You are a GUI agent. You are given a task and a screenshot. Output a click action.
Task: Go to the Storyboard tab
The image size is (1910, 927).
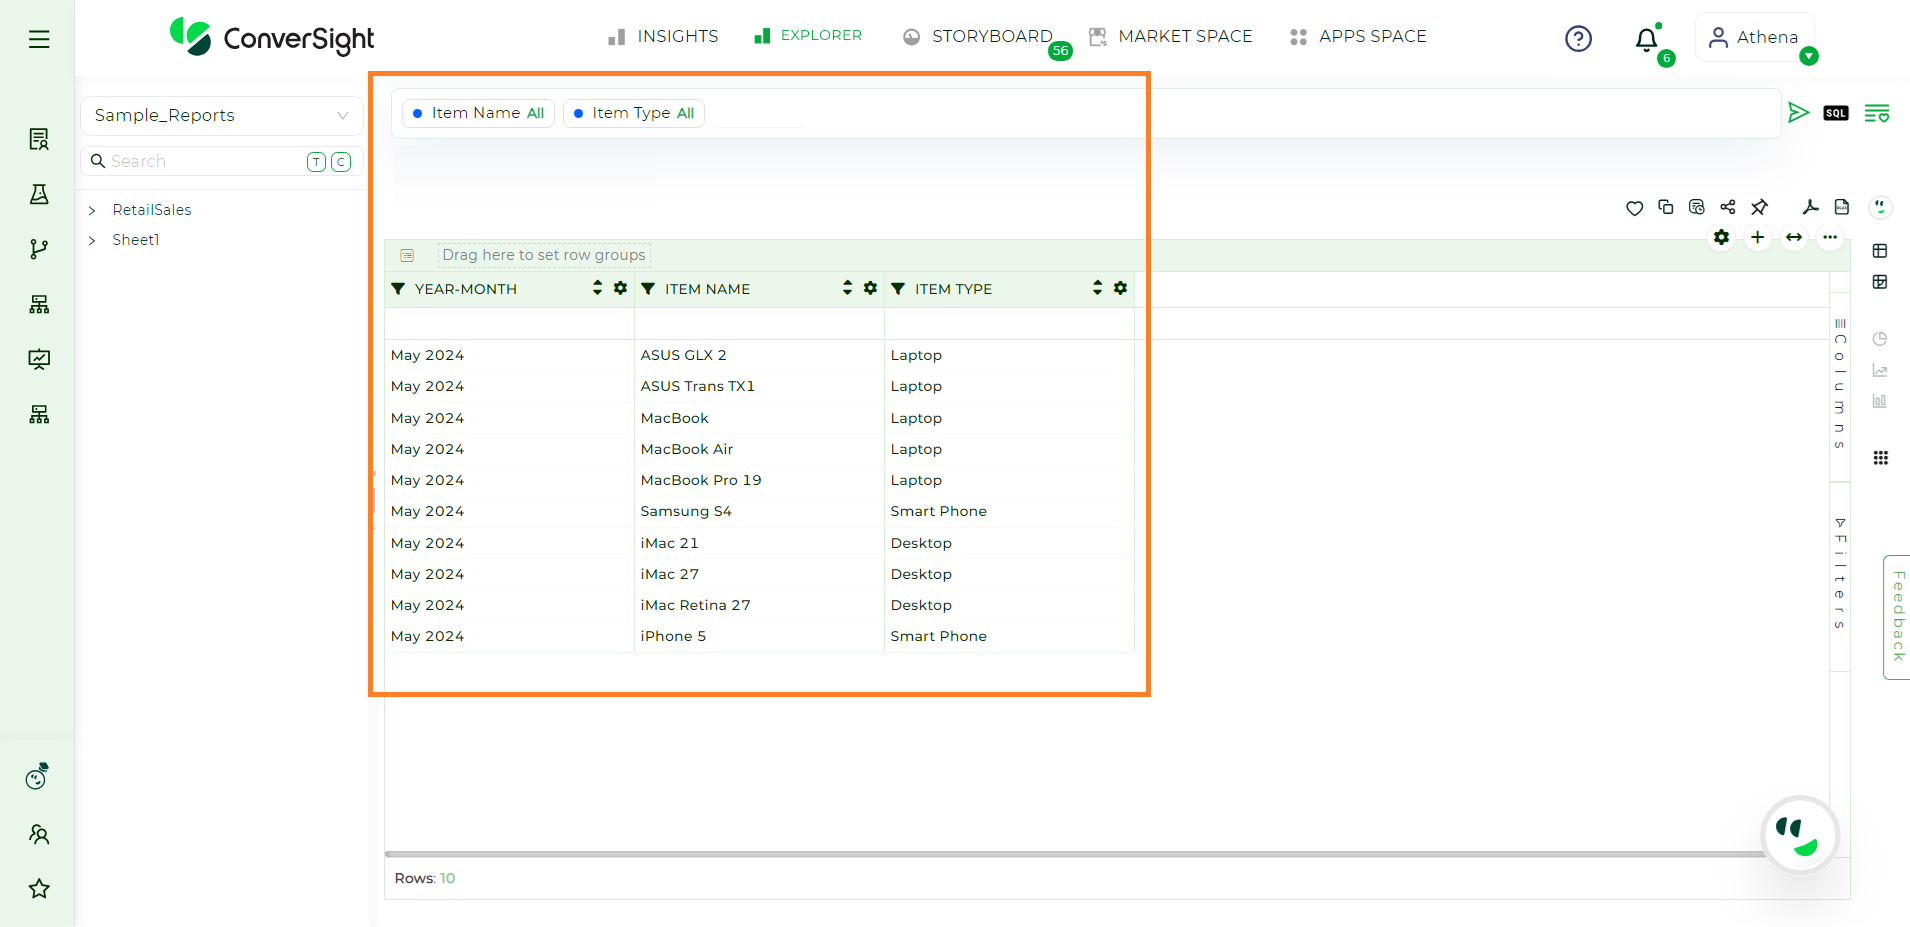(978, 37)
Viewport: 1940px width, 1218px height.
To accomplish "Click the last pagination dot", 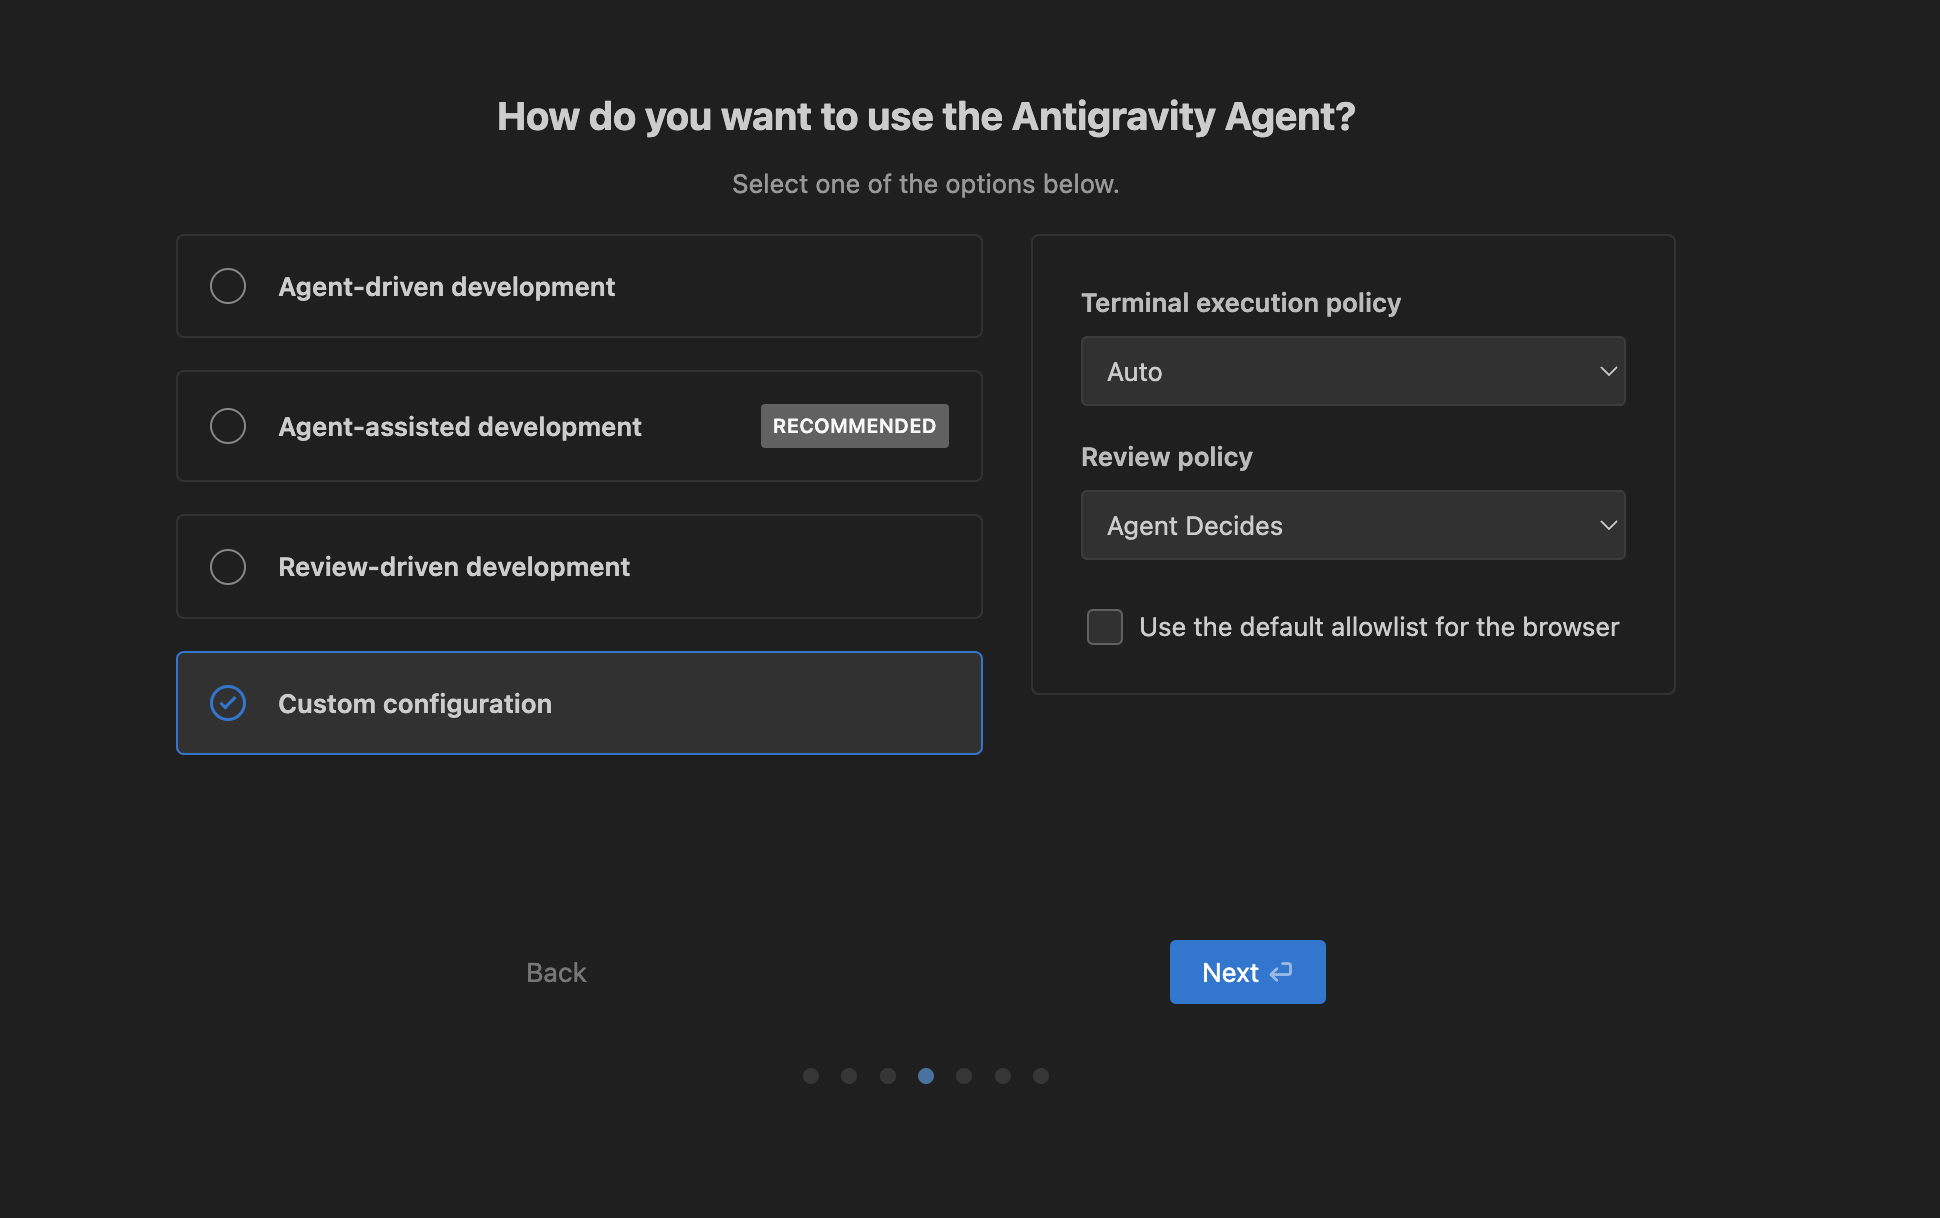I will 1041,1076.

What you have to do
Display each line of the data above that contains the string "width".

Exercise answer
Viewport: 1940px width, 1218px height.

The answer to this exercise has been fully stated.